In den 70er-Jahren gab es allein im Selous Schutzgebiet mehr als 100.000 Elefanten. In den 1980-er Jahren kostete dort die Wilderei-Krise 80 Prozent der Elefanten das Leben, doch die Population erholte sich dank intensiver Antiwilderei-Arbeit und dem internationalen Handelsverbot für Elfenbein gut. Mitte der 2000-er Jahre hatte die Population wieder die Hälfte ihrer ursprünglichen Größe erreicht. Seither wird jedoch ein starker Rückgang der Population verzeichnet: 2009 gab es noch etwa 45.000 Elefanten im Selous, 2013 waren es nur noch 13.084. Der aktuelle Zensus zeigt, dass sich die Population bei diesem niedrigen Wert eingependelt hat: in einem größeren Gebiet als 2013 wurden 2014 15.217 Elefanten gezählt (± 1.800).

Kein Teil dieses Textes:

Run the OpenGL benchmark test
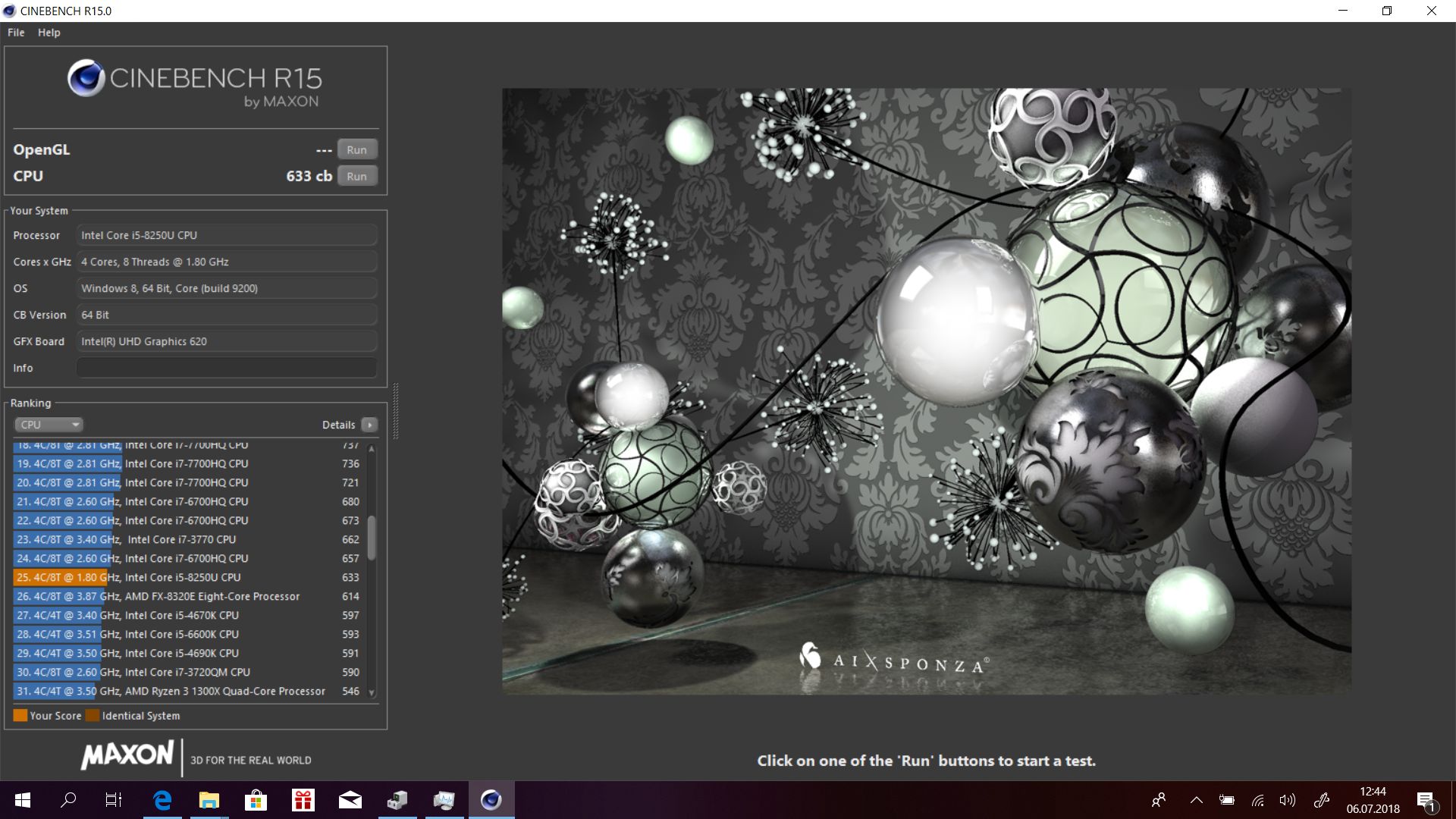 click(356, 149)
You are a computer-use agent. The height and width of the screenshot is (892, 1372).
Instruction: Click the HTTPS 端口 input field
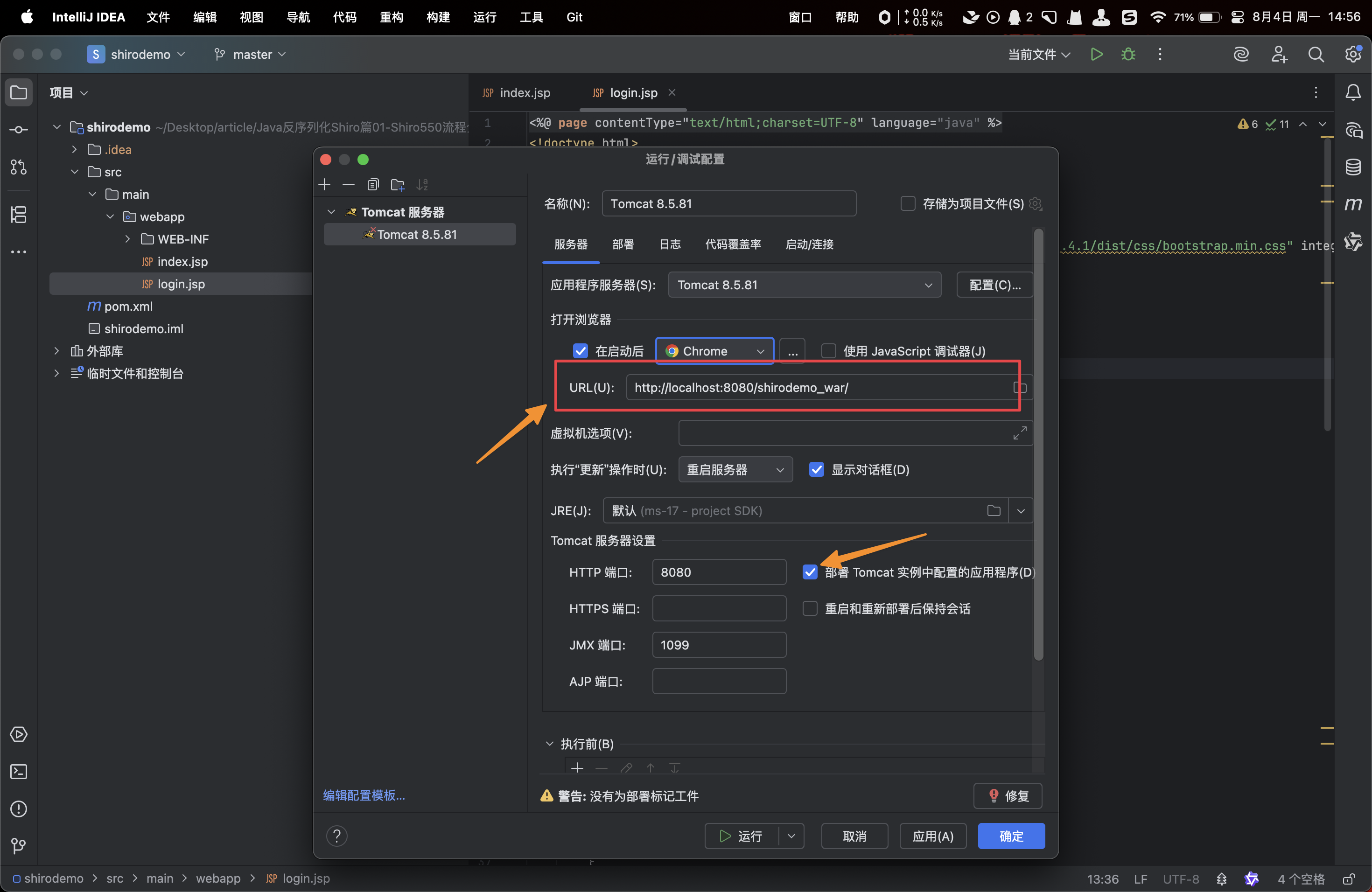tap(719, 608)
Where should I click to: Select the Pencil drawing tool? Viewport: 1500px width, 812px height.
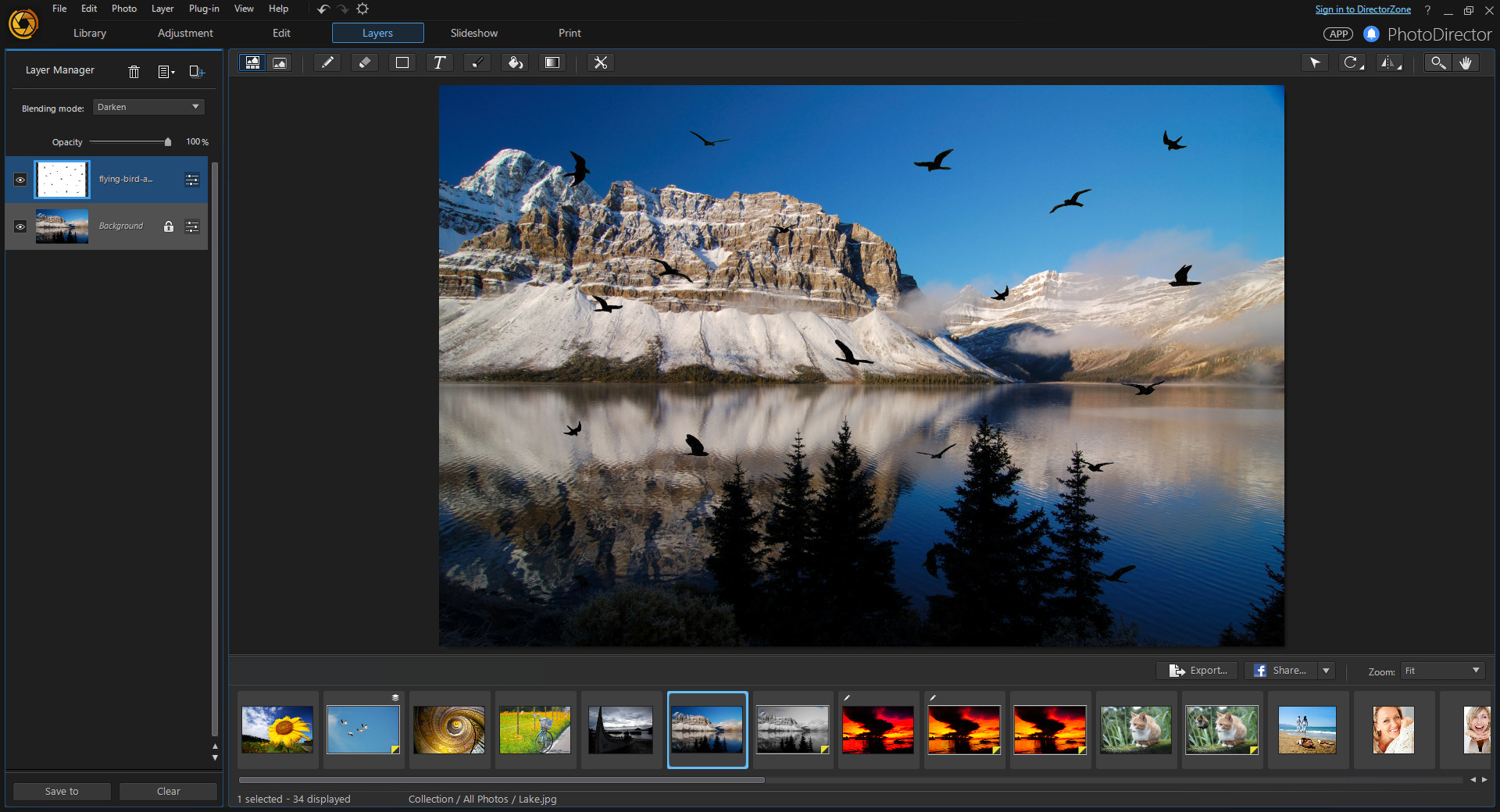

Hoffnungsschimmer im Norden

In zwei Ökosystemen im Norden des Landes sind die Ergebnisse des Zensus positiv: in der Serengeti ist die Population um 98 Prozent gewachsen, in Tarangire-Manyara um 64 Prozent. Diese vielversprechenden Trends können neben tatsächlich verbesserten Anti-Wilderei-Maßnahmen verschiedene Ursachen haben: Hohe Reproduktionsraten, Zuwanderung aus benachbarten Ökosystemen und verbesserte Zählmethoden. Die tansanische Nationalparkbehörde TANAPA hat durch intensive Anti-Wilderei-Arbeit einen wesentlichen Anteil an diesen positiven Zahlen. 

Besserer Schutz notwendig

Der tansanische Minister für natürliche Ressourcen und Tourismus, Lazaro Nyalandu, hat nun eine Reihe an Notfallmaßnahmen bekannt gegeben, die die Wildereikrise beenden sollen. Die ZGF wird auch weiterhin seinen Partnern zur Seite stehen und Management, Monitoring und Schutz intensiv unterstützen. Ein besonderer Schwerpunkt wird auf Ausbildung und Training von Rangern in Wilderei-Bekämpfung und der Bereitstellung von Ausrüstung liegen.